Unfortunately though, women and their children have lost out to wishy-washy politicians. Instead of trying hard to find an acceptable way of dealing with unwanted pregnancies, these people have decided it's easier for women to terminate their offspring so our taxes won't be increased by welfare payments. Just like all the other band-aid solutions in our society, abortion (under the guise of reproductive rights) is an unacceptable and undignified solution for pregnant women.
Where are the honest, straight-forward men and women politicians who believe that abortion, capital punishment and nuclear buildup are all unacceptable solutions to society's deeper problems? My choices at the polls this November are limited.
Carolyn R. Schwalbe.
Editor: During the recent campaigns, The Sun, as expected, endorsed candidates in all the county and state races, with very few exceptions. Though this is established practice in old-time journalism, I do think it is somewhat irresponsible in this market, where The Baltimore Sun has a monopoly not only in daily newspapers but in most of the high-circulation county papers as well.

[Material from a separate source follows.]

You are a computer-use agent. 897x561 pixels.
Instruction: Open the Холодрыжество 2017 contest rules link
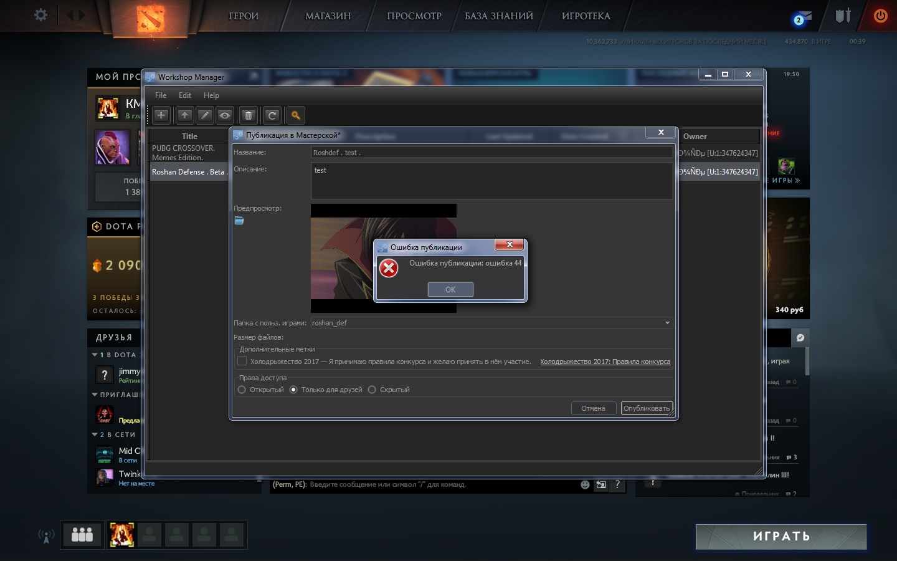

Your editorial staff would have to have a direct line to the Holy Ghost to have intimate knowledge of every single candidate for every office, and you know full well that a questionnaire and a quickie interview cannot convey any depth of knowledge of a candidate's fitness for office. If The Sun insists on playing God, might it not be better done through the various county editions of The Sunday Sun? The best idea of all is for The Sun to stay out of political endorsements entirely and just make sure the voters are well enough informed to make up their own minds.
In Harford County, all the large-circulation dailies and weeklies are owned by Times-Mirror. The editor of the Aegis, understanding his influence as part of a monopoly, chose to describe each of the candidates for county executive, suggesting what might be expected of each in that office. There was no endorsement.
I found this approach to be fair and responsible. It treats the voters as intelligent beings capable of making a decision based on the evidence and on their own experience as citizens of the county. Big Brother Sun could take a lesson.
Sweep Them Out
Editor: The debacle we have experienced in the so-called vote count by the city Board of Elections -- in an election in which one of the lowest recorded turnouts was experienced -- not only --es belief and security in the voting system of this city, but mandates a clean sweep of the elections board.
If I were one of the candidates who won or lost by a few or a few hundred votes, I would be demanding a recount at the expense of the city. The actions of the board were inadequate and most probably led to a suspicious count. We should never again experience this in Baltimore City, especially if we want to encourage citizens to vote.
Robert L. Beaman.
Editor: If we had poured the billions of dollars the present oil crisis will cost us into alternative fuel research and safe nuclear power, we would be free of the present situation.
Also, our ''allies,'' Germany, Japan and other nations that support us with cheers but little cash and no manpower and who are more dependent on Arabian oil than we are, would be furnishing the foot soldiers and footing the bill themselves.
I've also read that Romania and Hungary plan to ignore the food blockade of Iraq. If they have enough food to furnish our enemies with supplies, then they certainly don't need the money the open-handed Congress plans to give them to get them back on their feet.
I'm tired of buying ''friends'' who don't even stay bought.